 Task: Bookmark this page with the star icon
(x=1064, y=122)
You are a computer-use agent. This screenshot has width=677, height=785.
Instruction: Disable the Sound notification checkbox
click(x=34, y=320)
-*-*-
**What is required**
In the data above, find the line containing "You are a computer-use", then copy it and every later line exactly.

**Your response**
You are a computer-use agent. This screenshot has width=677, height=785.
Instruction: Disable the Sound notification checkbox
click(x=34, y=320)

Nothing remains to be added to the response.